Your 2016 CD is called Circadian Rhythms. How did you decide
on that title, what does the title signify and how do you feel the
album is a continuation of your earlier album titles and musical vision?
The title and meaning may go over my head but thankfully the music
is much easier to absorb and become one with.
Ayres: The title is related to its 'twin' which was my last release
Ultradian Rhythms. Both Ultradian and Circadian
Rhythms are naturally occurring pulses and rhythms which form
sleep and rest patterns. Pulses and rhythms are not the same as musical
time codes or beats which are normally metronomically correct. I thought
that it was close to a lot of my compositional ideas and processes
whereby I avoid any formulaic or conventional time signatures, or
'bpms' and tempi. I like to explore the musical territory that is
unsullied by pre-conditioned time. For example, if you're on a train
you can often hear the noise of the wheels/tracks and carriages which
produce a rhythmic sound, 'clickety clack' or whatever, but it's not
in a strict tempo, it's not rattling at 120 mm or 120 bpm, it's falling
in and out of time. This mirrors Circadian Rhythms in that
they are relevant rhythms but not robotic.
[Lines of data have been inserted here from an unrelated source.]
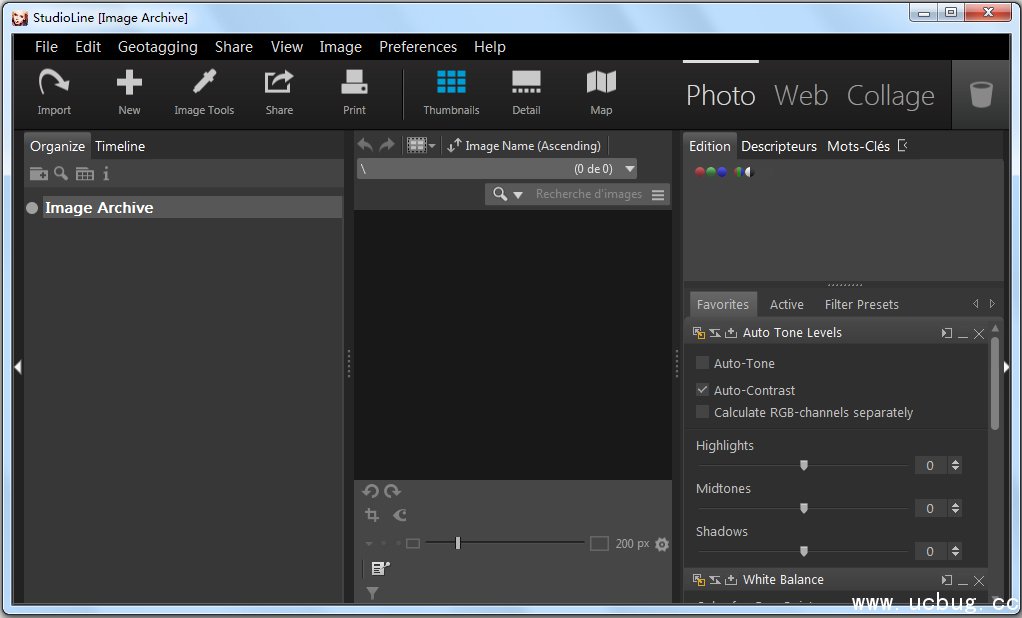This screenshot has height=618, width=1022.
Task: Open the Image Name sort order menu
Action: coord(525,146)
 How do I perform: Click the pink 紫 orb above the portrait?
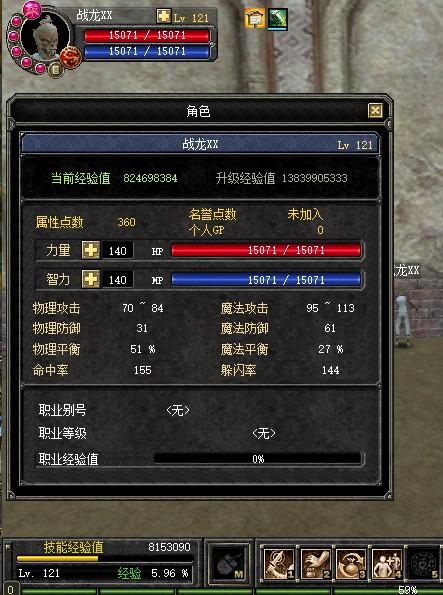32,10
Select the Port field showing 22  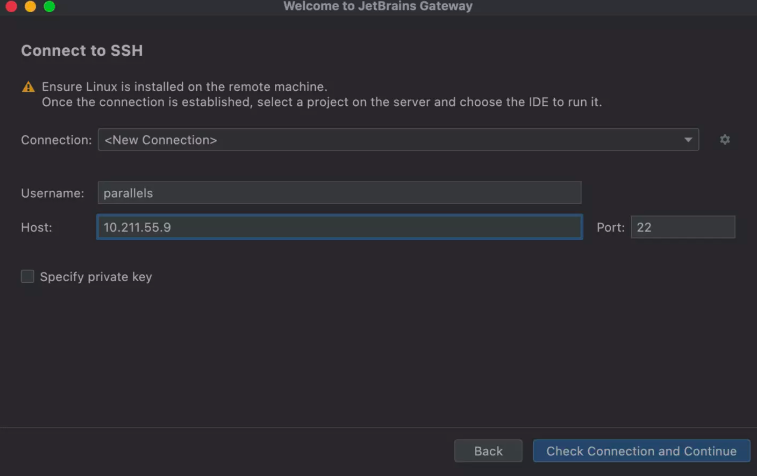[682, 228]
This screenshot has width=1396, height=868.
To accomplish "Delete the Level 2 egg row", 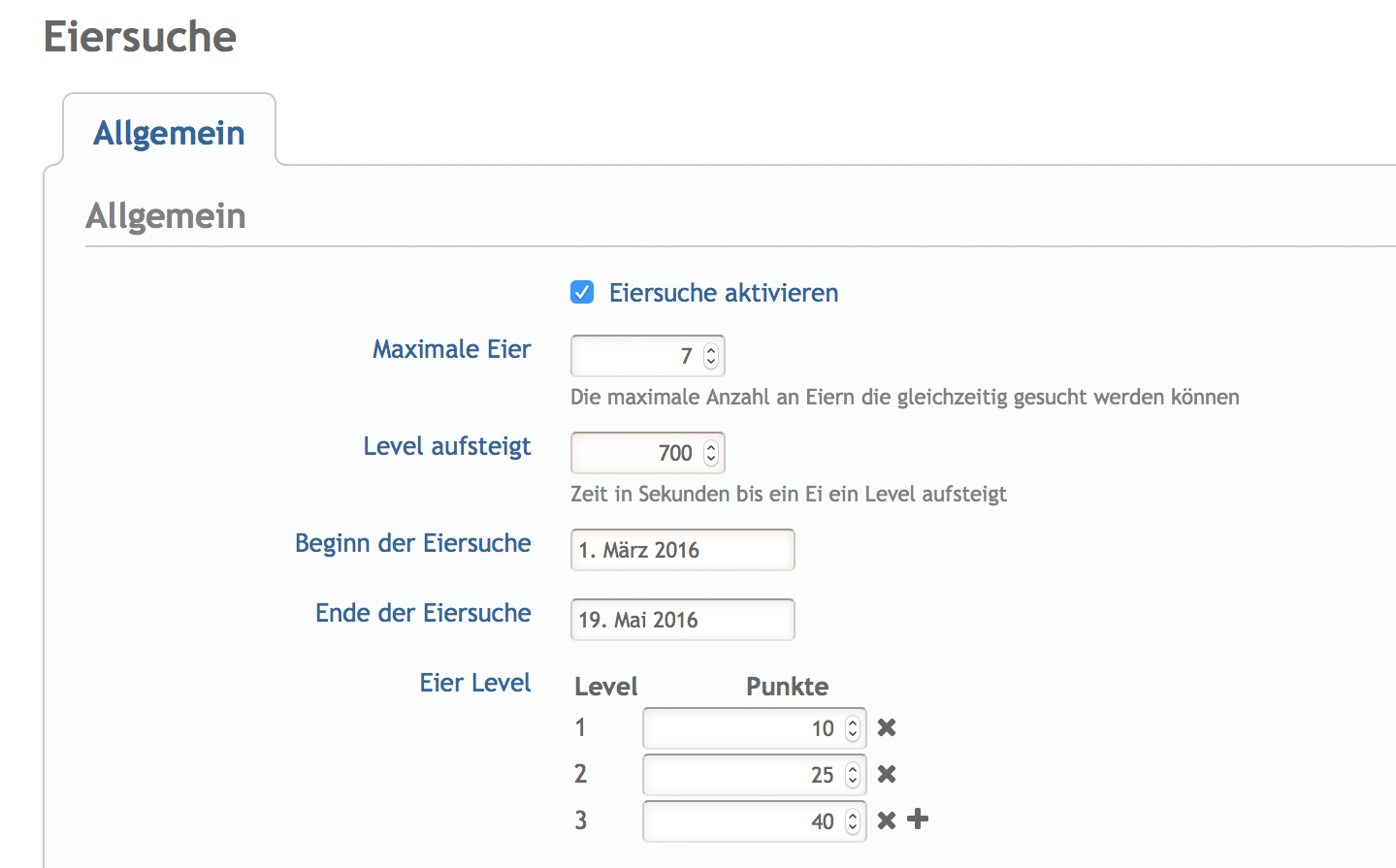I will click(x=887, y=774).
Somebody once asked my permission to remix one of my pieces from the
Neptune album called Waves and inquired what was
it's tempo. My answer was 'I don't know, what tempo is the sea'?
So there is a relationship between earlier compositions and Circadian
Rhythms in as much that I do not impose a structure at the commencement
of the compositions. Eventually, with enough free flowing extemporization
and layers, the pulse or pulses emerge from within and ebb and flow
naturally. However, with these last two albums and Harmogram Suite
before that I have significantly added to the instrumentation, voice
textures, psycho-dynamics and the sheer quantity of live playing.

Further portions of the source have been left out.